C’est pour moi une question qui est encore sans réponse. Mais l’enjeu me semble très important. Peut-être que de nouvelles générations d’enfants moins blessés et démolis par leurs contextes familiaux que je ne l’ai été auront les ressources nécessaires pour remettre en route nos sociétés qui sont complètement bloquées face à cette question.

(*) Voir [Bolen, 2011] Jean Shinoda Bolen, Like a Tree: How Trees, Women, and Tree People Can Save the Planet, Conari Press, 2011

(**) Voir [Siverstein, 1964] Shel Silverstein, The giving tree, HarperCollins, 1964

Comment être signe d’espoir?

Phare du Petit Minou avant une tempête
Phare du Petit Minou avant une tempête

 

Quand je regarde autour de moi, je vois un monde en crise profonde. Nombre de symboles et d’institutions qui semblaient indestructibles s’effondrent. Ce en quoi les gens autour de moi ont cru pendant des décennies ne tient plus la route. Par certains aspects, la société est de plus en plus dure et fermée et l’extrême droite a retrouvé un poids digne des pires années du 20ème siècle. En 2012 le stress professionnel grave est devenu une plaie endémique dont souffre près d’un tiers de la population(*).

En Suisse, le chômage a été maintenu à un taux artificiellement bas grâce aux «pré-retraites» et à l’assurance invalidité. Mais, en plus d’être souvent très mal vécu par les personnes mises à l’écart, le poids financier de cet artifice devient trop lourd. En même temps, le modus vivendi dans les médias est le déni. Nous ne vivrions aucune crise et nous devrions être très heureux de notre sort! Pour nos difficultés? Surtout pas de réflexion! Pas de remise en cause! Pas de changement! Toujours plus des mêmes bonnes vieilles recettes! Toujours plus vite! En fait, c’est droit dans le mur que nous allons toujours plus vite!
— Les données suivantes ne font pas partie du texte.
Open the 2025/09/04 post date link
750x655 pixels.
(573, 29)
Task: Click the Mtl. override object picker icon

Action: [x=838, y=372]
Comment être signe d’espoir dans ce monde où chaque être humain est replié sur ses propres problèmes, persuadés qu’ils sont uniques, et préoccupé uniquement de sa propre survie à plus ou moins court terme? Comment une personne peut être signe d’espoir quand elle souffre tout autant que les autres, sinon plus, de cette situation? Mais si nous ne le sommes pas, qui le sera?

Alors, j’essaie d’apporter ma propre petite pierre. Mon parcours de vie témoigne de ce qu’il est possible de sortir grandie d’un parcours de vie extrêmement difficile. Il témoigne aussi du fait qu’un enfant particulièrement sensible, perceptif et doué peut survivre et grandir malgré tout dans une société fort peu accueillante. Il témoigne de quelques outils qui sont tout sauf des panacées, mais qui peuvent aider d’autres. Je crois que j’ai aussi assez d’espace en moi pour accueillir quelques autres et les accompagner sur leur propre route dans la vie (et je me suis formée pour).

Il n’y a rien là de spectaculaire ou d’universel. C’est juste une pierre parmi des millions d’autres, mais c’est la mienne.